The other problem is for small businesses, clubs, or even municipalities who feel they must make a political donation to qualify for government funding or other financial support publicly available through a department or program. The perception being if you don’t pay, you don’t get to play. That is, you may lose out on a grant, loan or purchase order if you don’t pay up. In the case of municipalities and those non-profit organizations dependent on public funding, it is public funding that is being redirected to the political coffers of the government of the day..
Whether or not one can make a direct connection from the donations of a particular donor to a specific financial, policy, regulatory or legislative outcome, the belief that this is the case, undermines the faith of New Brunswickers in our democracy.
This impact is exacerbated by government’s willingness to register numbered corporations, whose beneficial ownership is hidden. So despite the public disclosure rules, you can’t know who is behind a numbered company that makes a corporate donation.
As I said, the scale of corporate donations is not simply a question of political partisans donating to their favourite team through their company. The record shows that corporate donations skyrocket for the political party that takes power and remain high year in and year out during that party’s mandate in government.
This has been the pattern for years, so the corporate sector must belief there is a pay-off for them when they make annual donations to the political party in power over the course of its mandate.
From 2006 to 2010, the Liberal government of the day received 64.3% of all corporate donations made to political parties, totaling $2.5 million.
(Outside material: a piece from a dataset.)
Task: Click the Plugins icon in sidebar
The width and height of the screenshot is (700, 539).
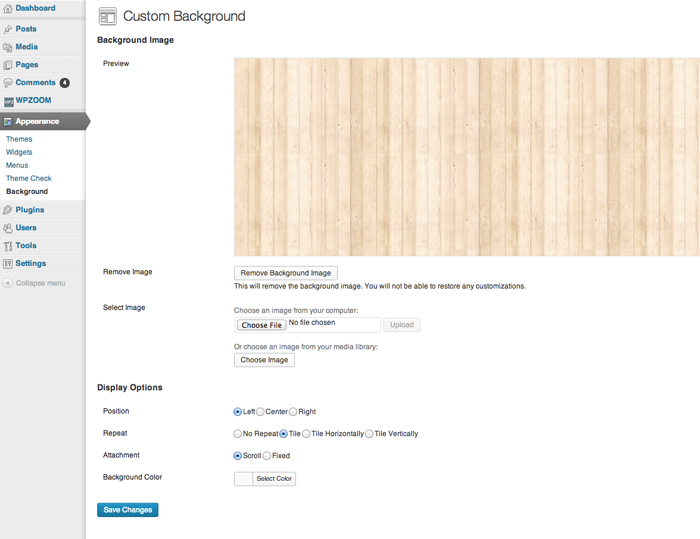Action: (x=8, y=210)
Over the four year term of the Alward government, from 2010 to 2014 corporations donated two thirds of their political contributions to the Tories, for a total of $2.6 million.
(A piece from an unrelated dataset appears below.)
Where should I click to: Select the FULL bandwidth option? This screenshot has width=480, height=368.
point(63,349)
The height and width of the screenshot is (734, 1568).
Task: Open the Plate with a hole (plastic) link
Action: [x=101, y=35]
Looking at a single year in the middle of a government mandate is instructive. In 2012, when the Tories last formed the government, their corporate donations for that year totaled $618 thousand dollars. The Liberals, who were the Official Opposition in that year, received just $54 thousand dollars in corporate donations. The reverse is true when the Liberals form government and the Tories are the Official Opposition as is the case today.
Fast forward to 2015. The Liberals are the government again. Their corporate donations climbed to $451 thousand dollars in that year, while the Tories as Official opposition saw their corporate donations plunge to $81 thousand dollars. Without a doubt, corporations believe you have to pay to play.
Interestingly enough, psychologists tell us that the inducement effect of these political donations is not particularly related to their size. It is the act of making the donation that instills a sense of obligation to reciprocate in some manner.
This “pay to play” culture costs New Brunswickers as well, since corporations are eligible for tax credits in return for their political donations. Over a 14 year period, we lost over a million dollars in revenue paid out to corporations who “paid to play”.
I don’t pretend for a minute that prohibiting corporate donations to political parties will end corporate influence over government decision-making, but it is a start. The unstated social contract between government and those corporations that have enjoyed insider status will have to be torn up to make a giant leap forward, but this bill is a beginning.